TASK STATEMENT: From start to finish, set down the entries below exactly, leaving out the pictures.

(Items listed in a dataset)

- Opening Delimiter -

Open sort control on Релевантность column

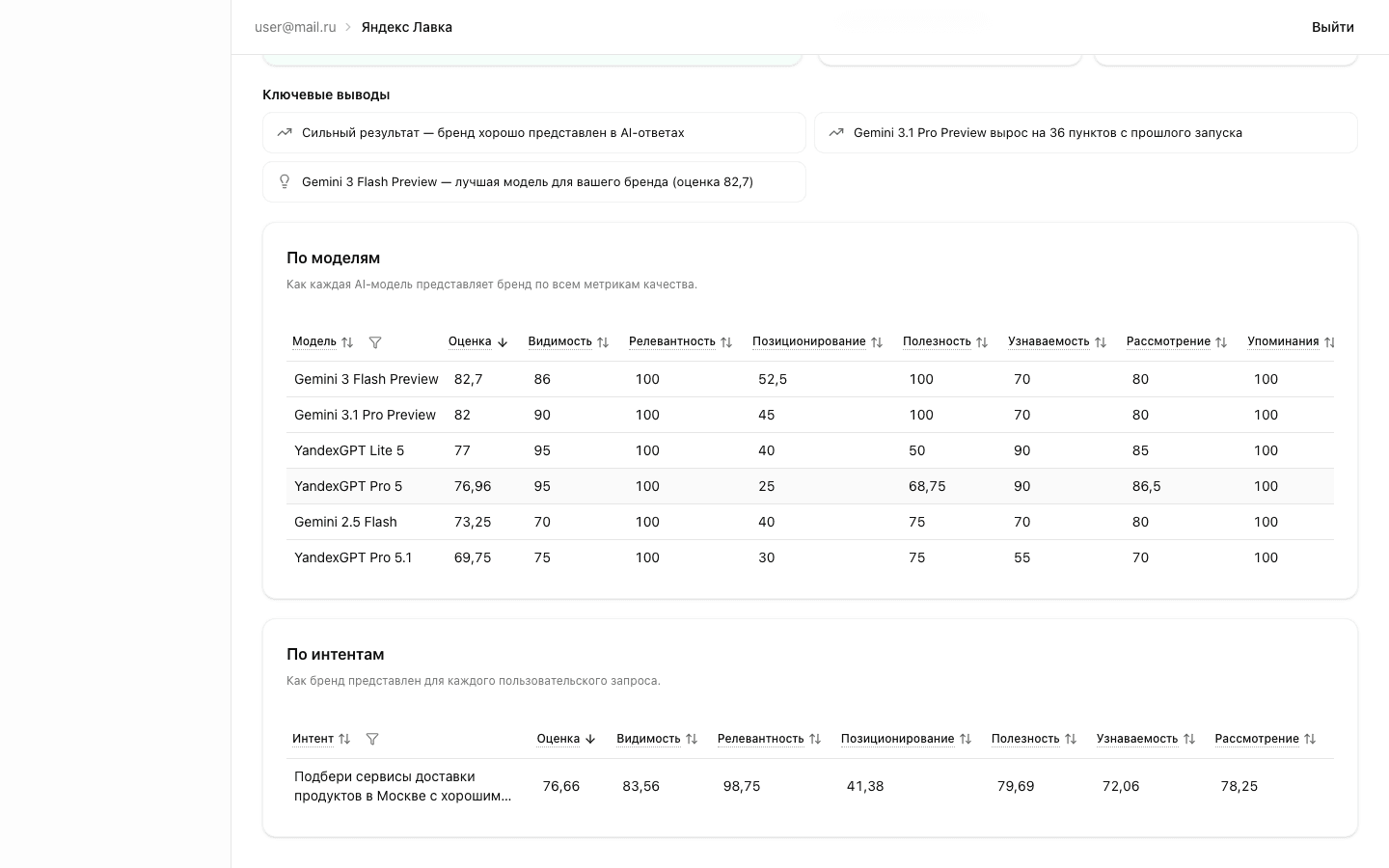(726, 342)
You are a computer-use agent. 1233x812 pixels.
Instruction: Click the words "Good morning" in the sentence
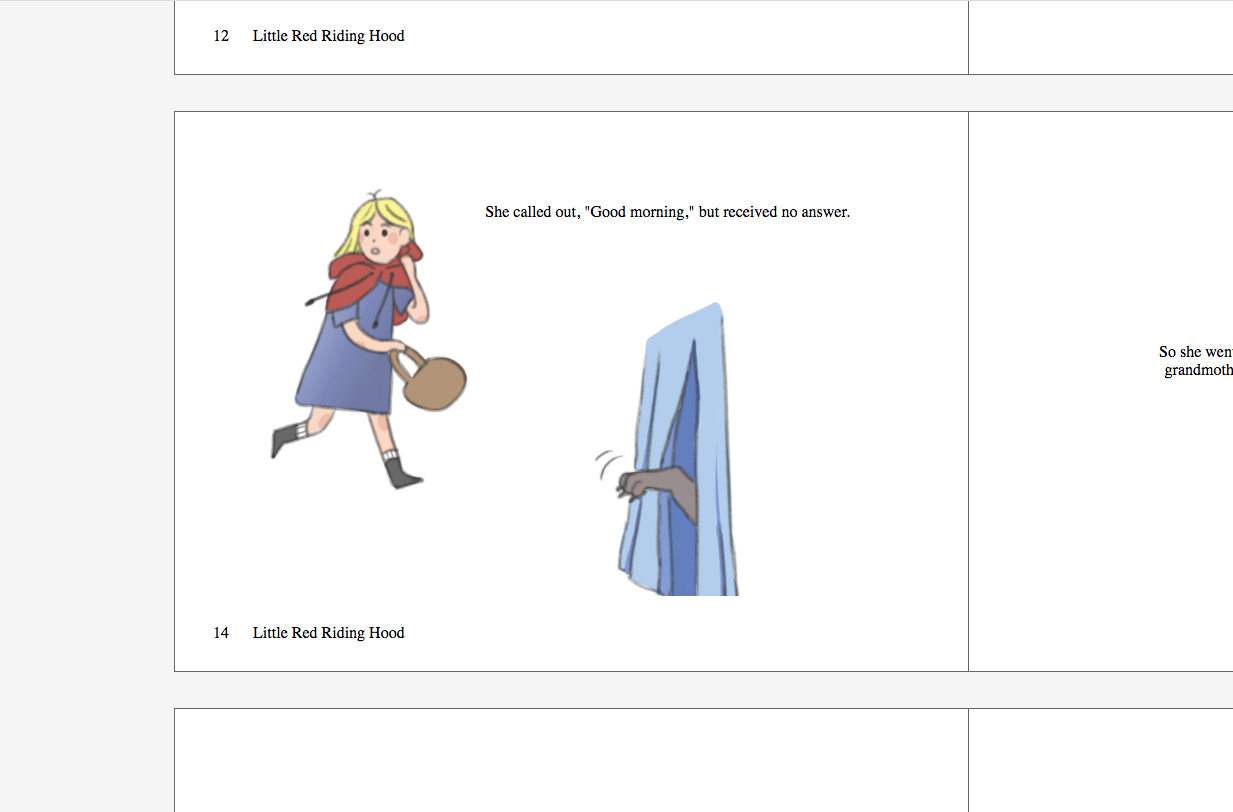point(636,212)
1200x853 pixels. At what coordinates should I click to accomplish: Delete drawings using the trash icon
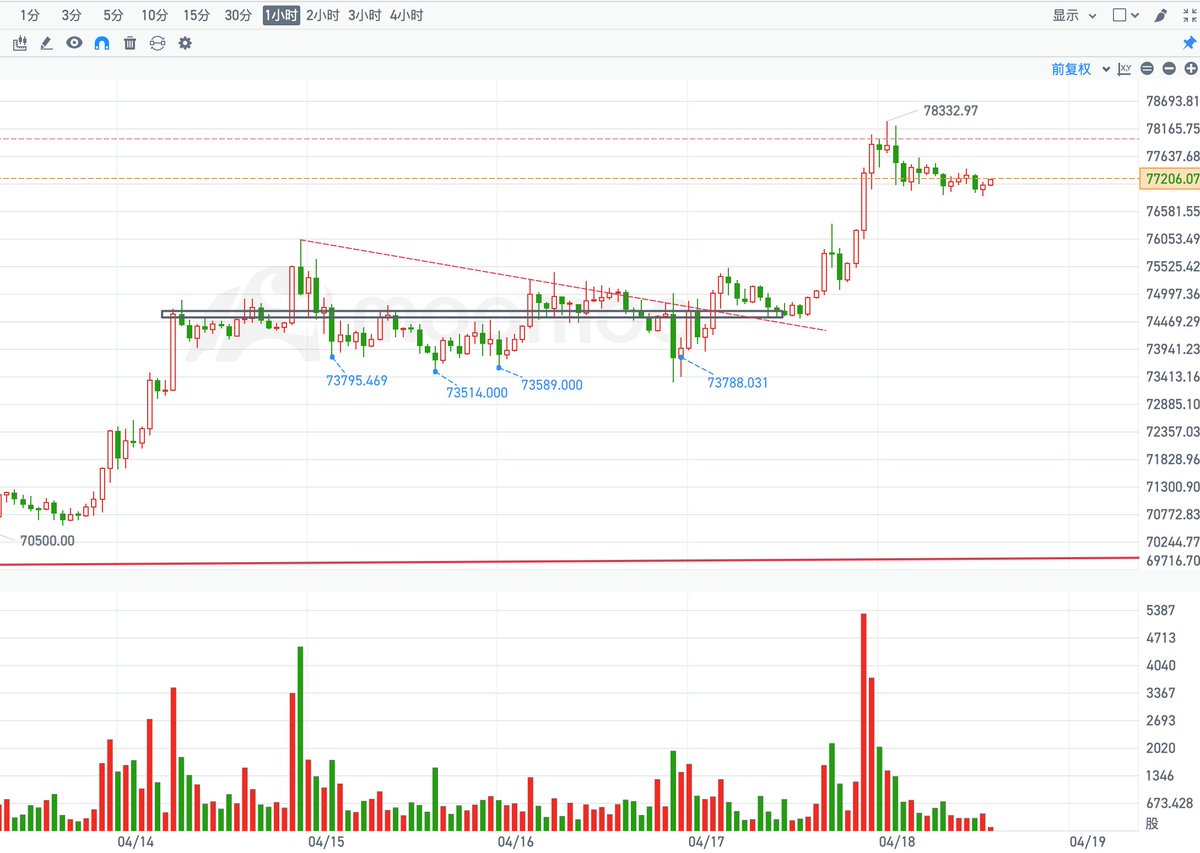[129, 43]
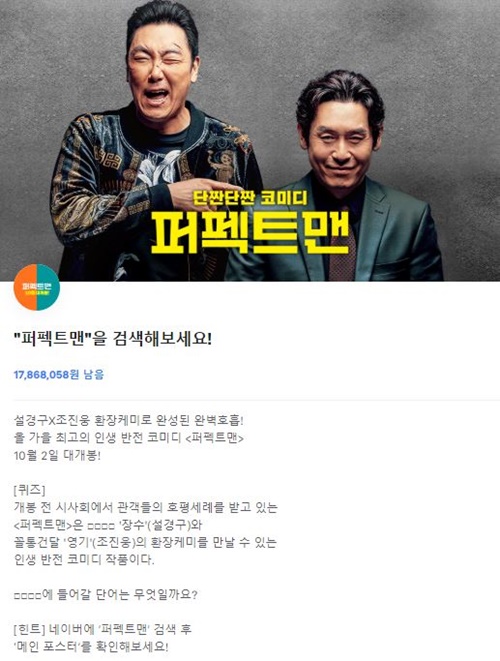Click the [퀴즈] label
Image resolution: width=500 pixels, height=661 pixels.
pos(30,490)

- Closing Delimiter -

WRITTEN SOLUTION:
Open sort control on Релевантность column

(726, 342)
You are a computer-use agent. 1233x812 pixels.
Instruction: Click the words "Good morning" in the sentence
point(636,212)
1200x853 pixels. At what coordinates should I click to accomplish: Delete drawings using the trash icon
[129, 43]
Click the [퀴즈] label
Image resolution: width=500 pixels, height=661 pixels.
pos(30,490)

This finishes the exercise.